Well, the madness has officially started again today, as I begin my journey to the Columbus Marathon on October 19th. I’ve already stated with confidence that Columbus WILL BE my Boston Qualifier for 2016 and I’m not wavering from my stance. Belief will be a big part of my success. After I trained for the Lehigh Valley marathon last summer I swore I wouldn’t train during the summer again. My hate for running in the heat and humidity is still there, but I’m keeping an open mind. From what I understand running in the heat will be great preparation for a nice cool crisp day in October when it’s so much easier to run. I do have some particular strategies and tactics to get me through the heat that I’ll post later in the week.

The Plan:

plan picMy marathon plan came from Coach K again, and is very similar to the Pittsburgh Marathon plan. EXCEPT – my prescribed paces are faster. My goal marathon pace for Pittsburgh was an 8:57. I ended up with a 9:05 pace when I crossed the finish line which wasn’t exactly my goal pace, but still got me a sub 4 hour marathon, my ultimate goal. This time around, my goal marathon pace is an 8:45, but to qualify for Boston I can technically hit an 8:54. The difference this time is, I really don’t want to run much slower than an 8:45.  Boston accepts participants who run their qualifying time or below, BUT allow those who are the fastest BELOW their qualifying times first. For example a person running 20 minutes below their qualifying time may apply the day registration opens.  A few days later they open it up to runners who are 10 minutes under and finally, almost a week later, those runners who hit 5 minutes below their qualifying time may apply. The slower you are, the smaller your chance of being accepted gets.
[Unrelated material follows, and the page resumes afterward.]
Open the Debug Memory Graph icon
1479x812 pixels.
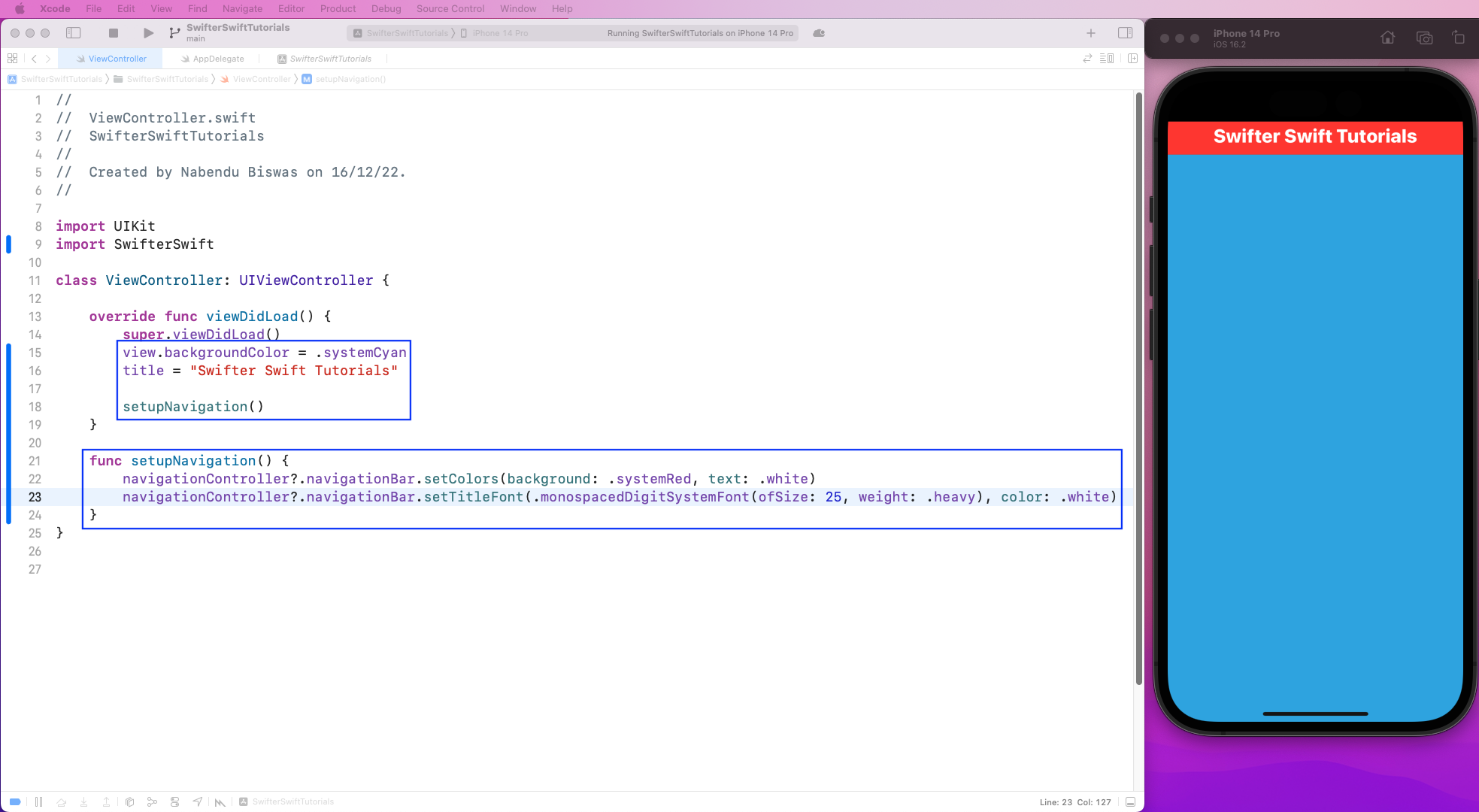[152, 802]
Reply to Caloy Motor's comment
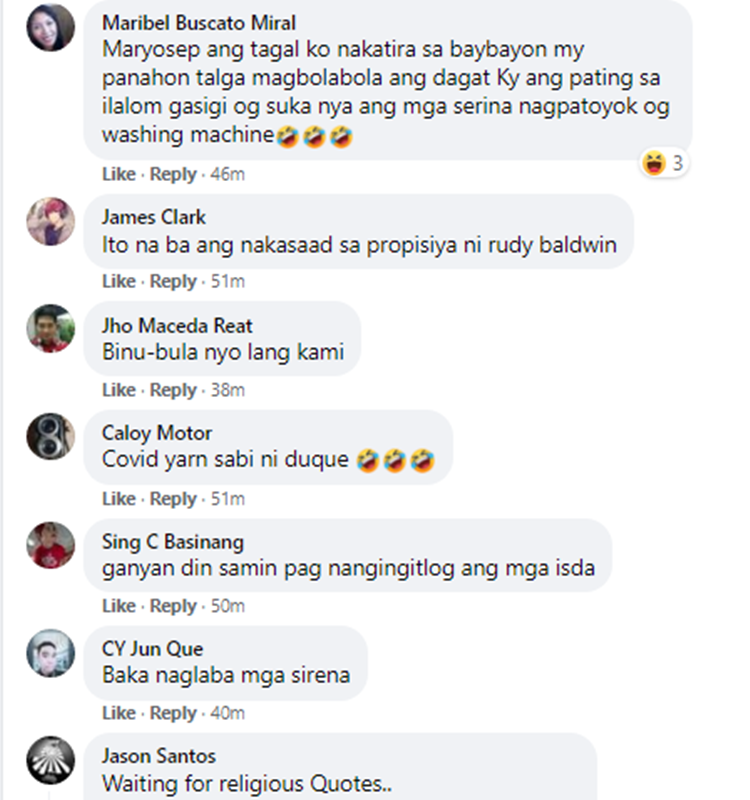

The short answer to all of that is I need a 3:55 to qualify but should ideally run a 3:50. End of story.

The plan will top out at about 530 miles with my longest run reaching 22 miles and my highest mileage week hitting 43 miles. The miles will be split into the following categories.
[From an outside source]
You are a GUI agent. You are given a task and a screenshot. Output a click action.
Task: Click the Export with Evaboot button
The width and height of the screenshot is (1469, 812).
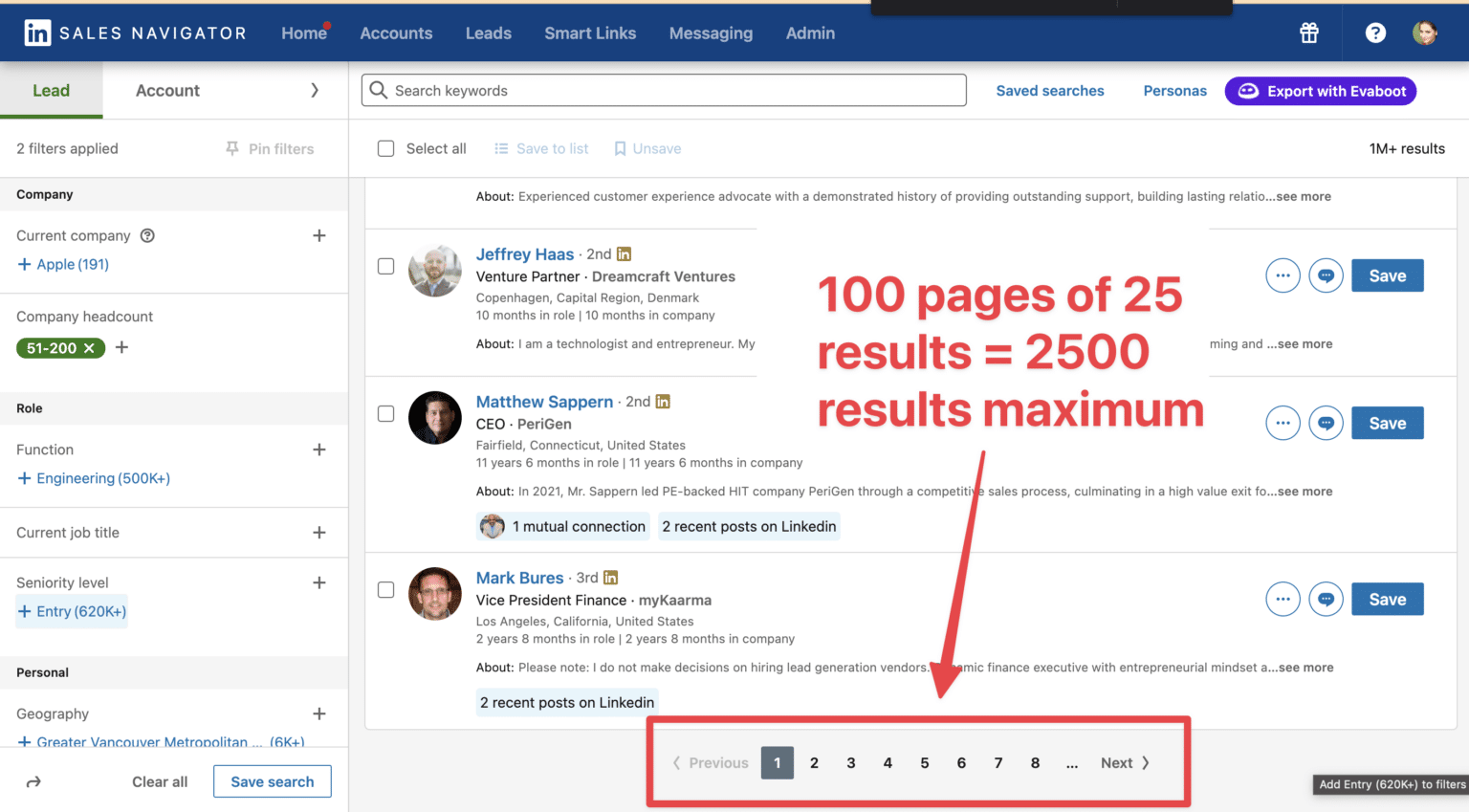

  • Long slow runs (Pace Goal 9:15-9:45)
  • Medium day runs (Pace Goal 9:00-9:15)
  • Pace runs (8:35-8:45)
  • Hill Sprints (as fast as I can go without puking)
  • 800 repeats (3:50 for ½ mile with ¼ mile recovery)
  • Mile repeats (7:55 or faster for 1 mile with ¼ mile recovery)

This week:

  • Monday – Rest
  • Tuesday – 3 miles (9:00-9:15)
  • Wednesday – strength train AM 3 miles hill sprints PM
  • Thursday – 3 miles (9:15-9:45)
  • Friday – Rest
  • Saturday – 5 mile pace run (8:35-8:45)
  • Sunday – 10 miles long slow (9:15-9:45)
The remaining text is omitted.